[Stored items]
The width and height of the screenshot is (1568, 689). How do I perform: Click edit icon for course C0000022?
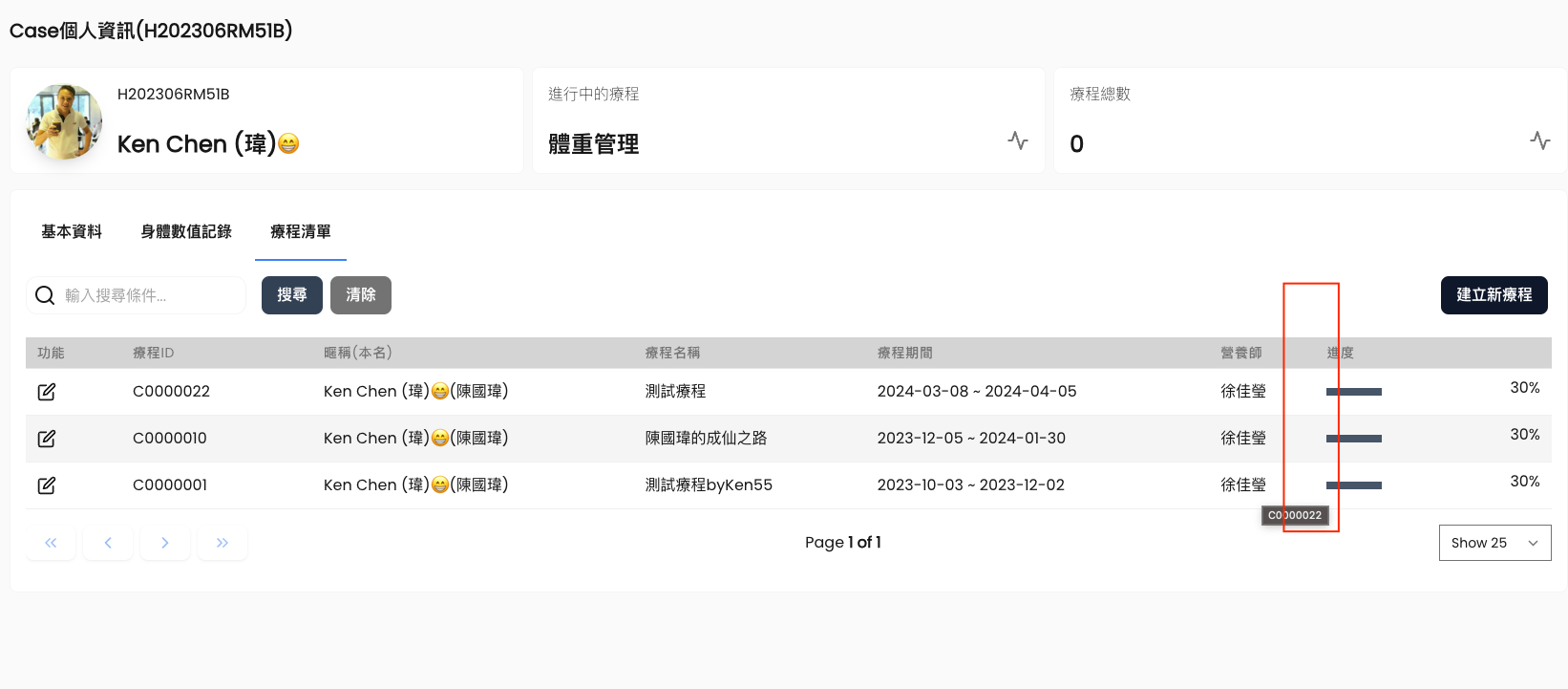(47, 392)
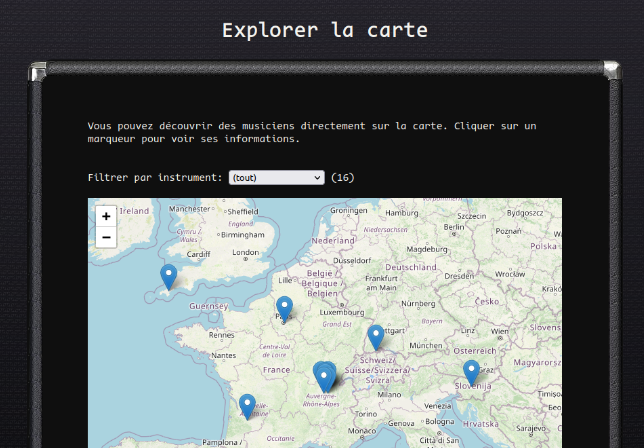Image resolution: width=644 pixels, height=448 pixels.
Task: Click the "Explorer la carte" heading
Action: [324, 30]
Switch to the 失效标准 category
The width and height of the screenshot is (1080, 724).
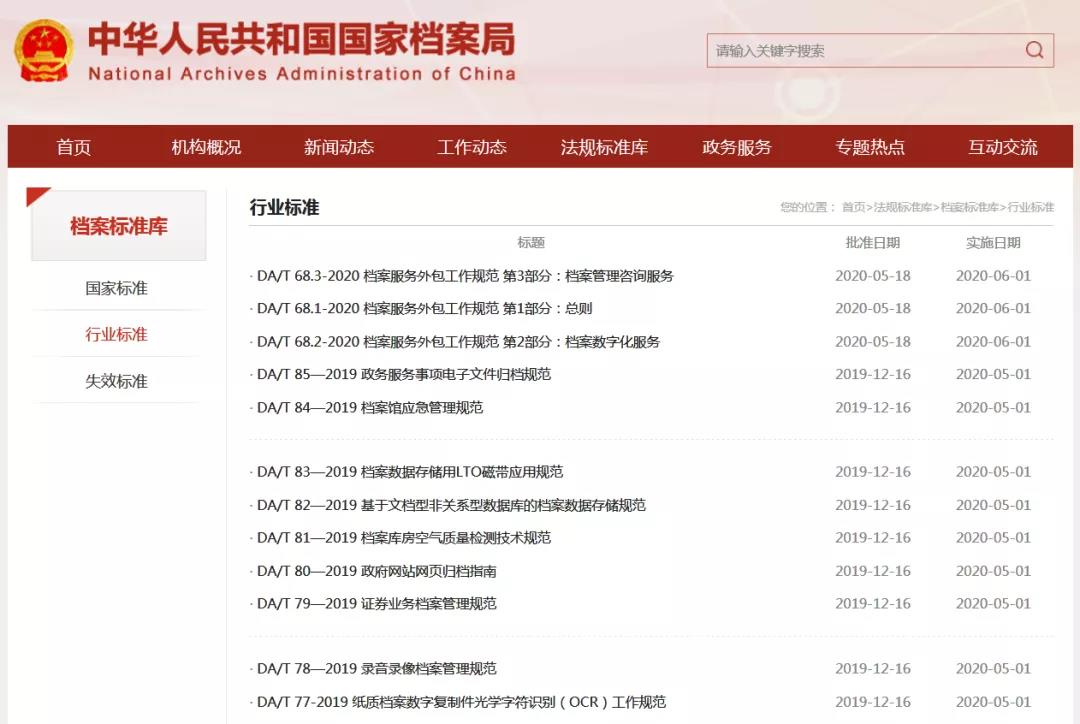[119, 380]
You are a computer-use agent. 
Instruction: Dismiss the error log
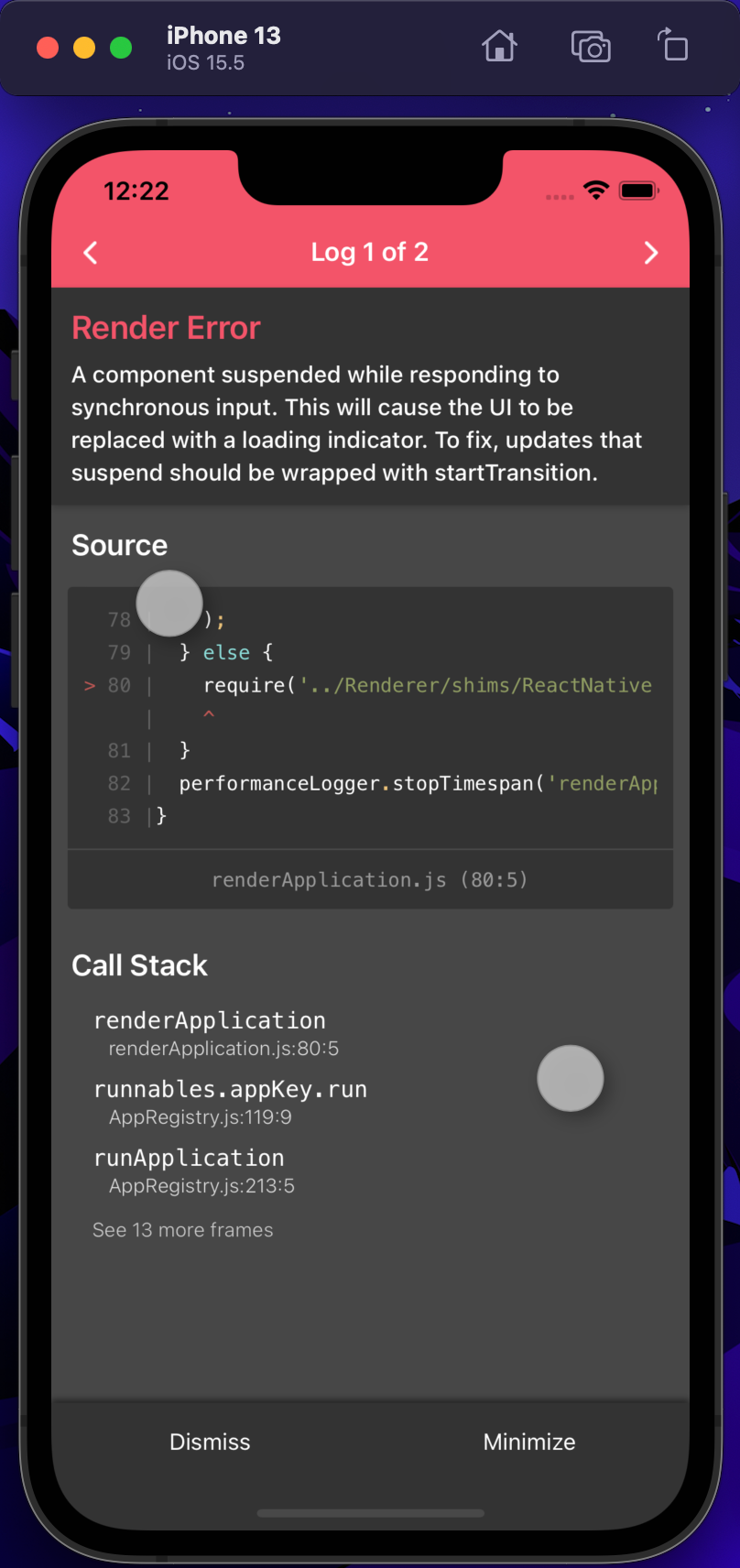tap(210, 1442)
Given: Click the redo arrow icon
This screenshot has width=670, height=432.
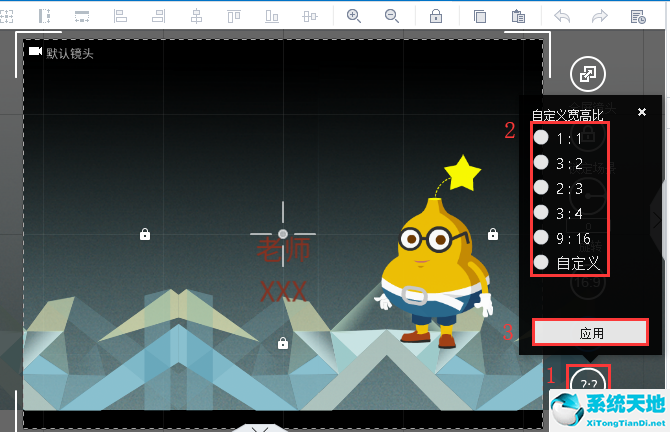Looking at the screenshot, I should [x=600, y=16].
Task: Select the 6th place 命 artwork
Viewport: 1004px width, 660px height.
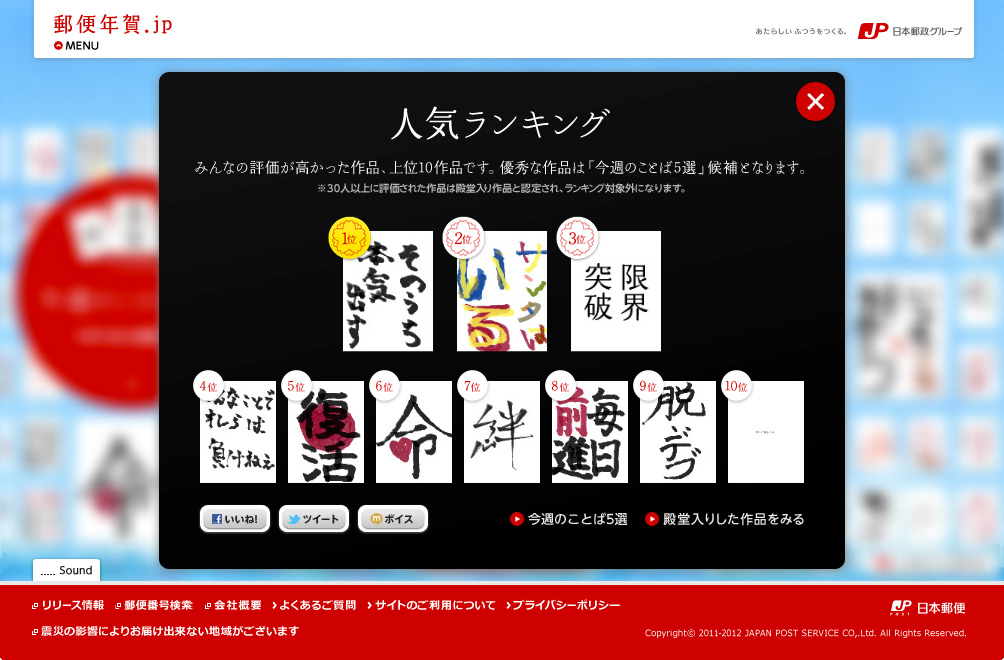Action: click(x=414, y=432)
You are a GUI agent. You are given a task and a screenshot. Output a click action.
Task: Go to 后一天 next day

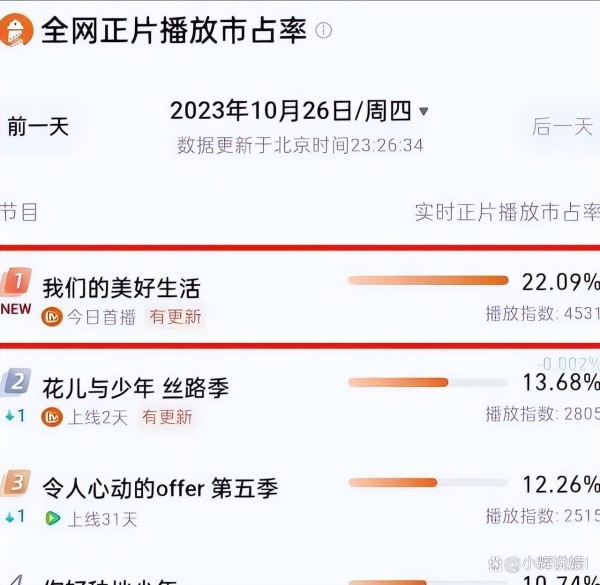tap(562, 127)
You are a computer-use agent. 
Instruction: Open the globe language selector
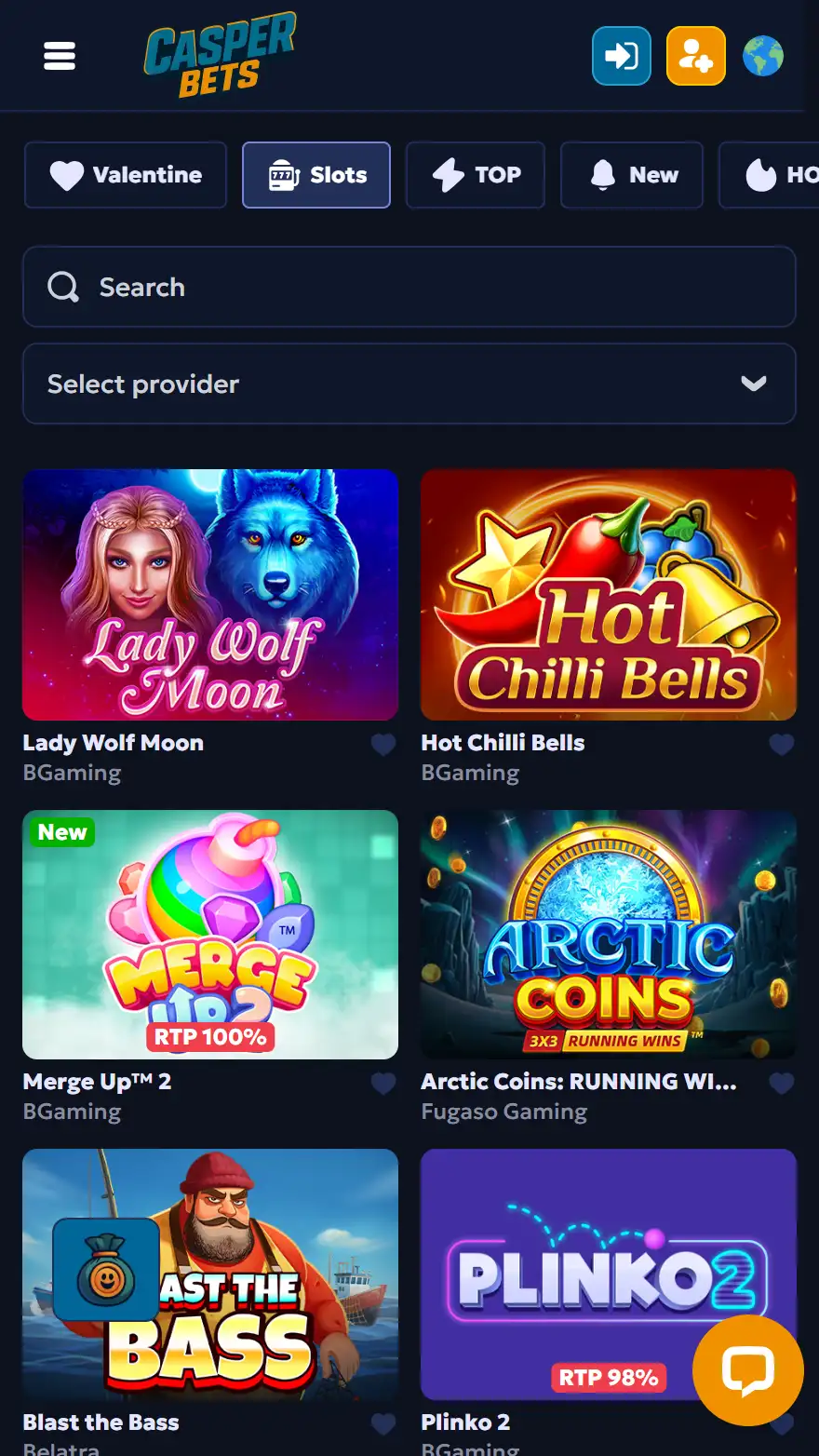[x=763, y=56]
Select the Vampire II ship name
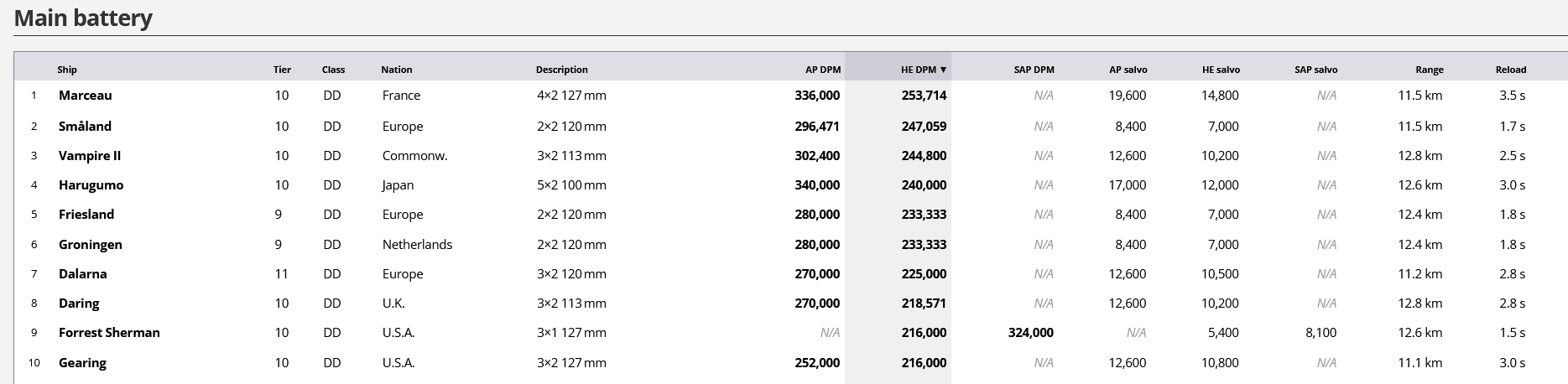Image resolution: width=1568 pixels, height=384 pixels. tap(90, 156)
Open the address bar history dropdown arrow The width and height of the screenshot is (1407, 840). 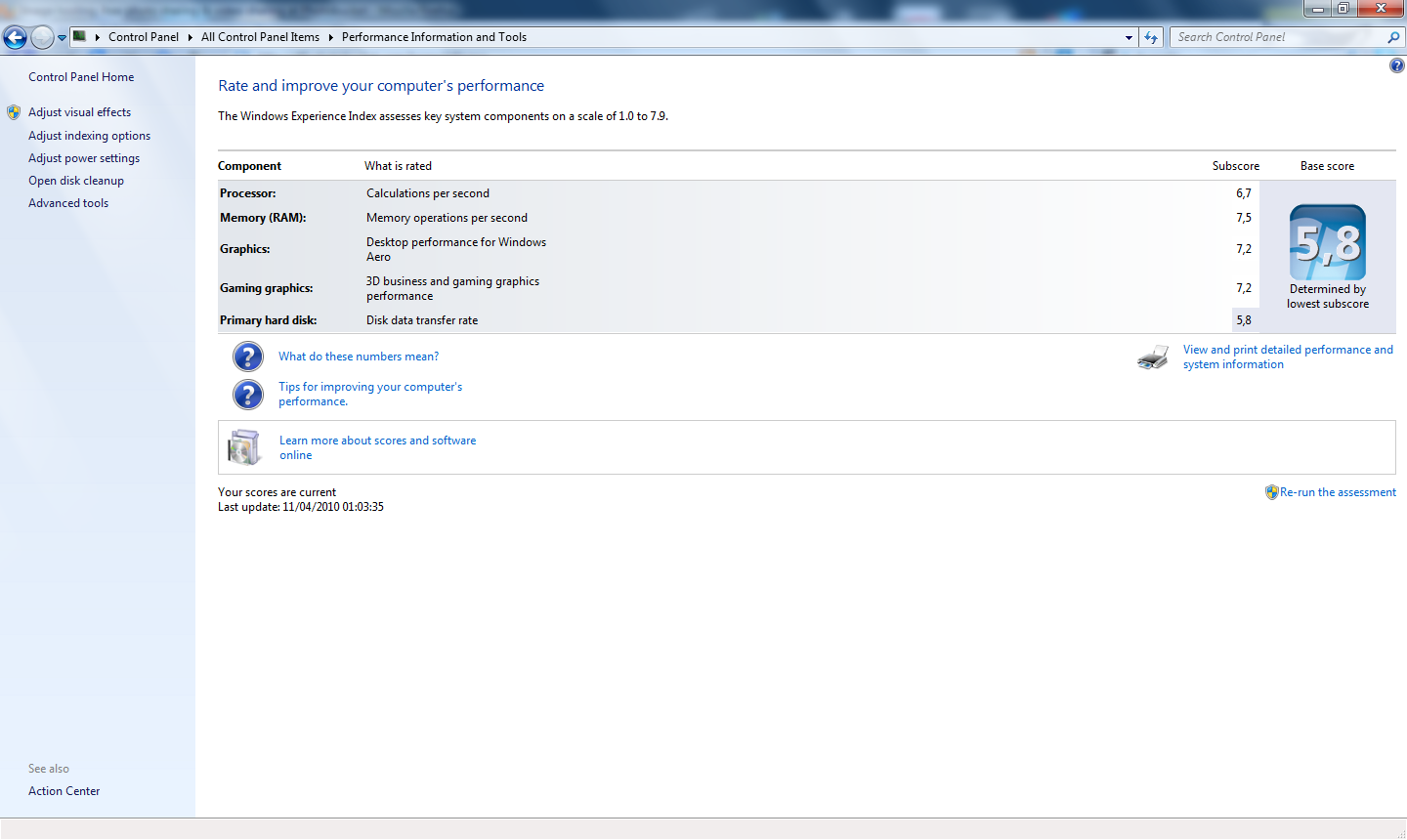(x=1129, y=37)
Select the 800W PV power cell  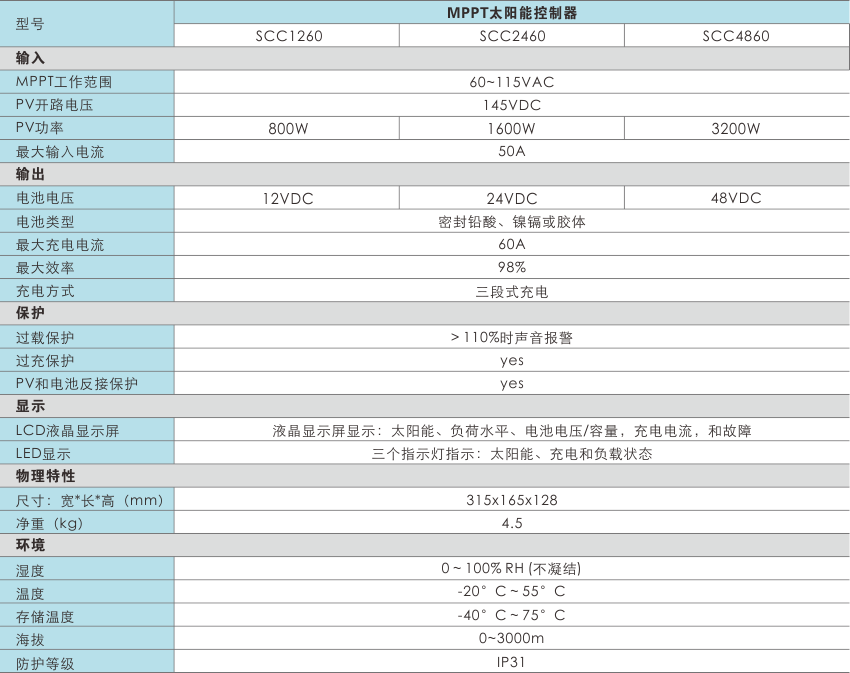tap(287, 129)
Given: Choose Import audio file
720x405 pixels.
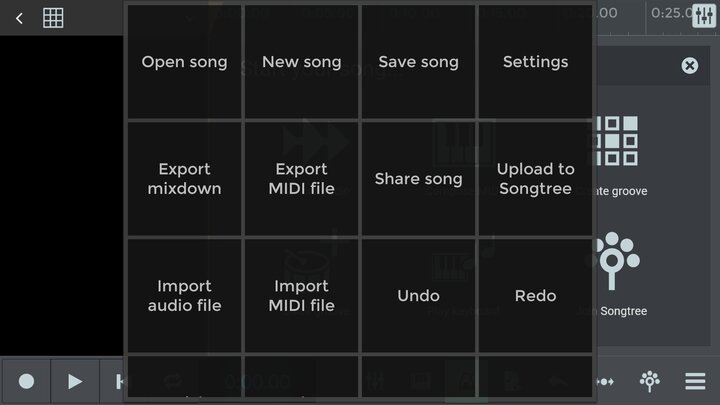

> About this exercise
Transcribe exactly and only the lines from the top of the records through the line containing "Switch to the 失效标准 category", inclusive, and do not copy the pictures.

> Your solution
The width and height of the screenshot is (1568, 689). How do I perform: Click edit icon for course C0000022?
(47, 392)
Image resolution: width=644 pixels, height=448 pixels.
Task: Click the "Explorer la carte" heading
Action: [324, 30]
Switch to the 失效标准 category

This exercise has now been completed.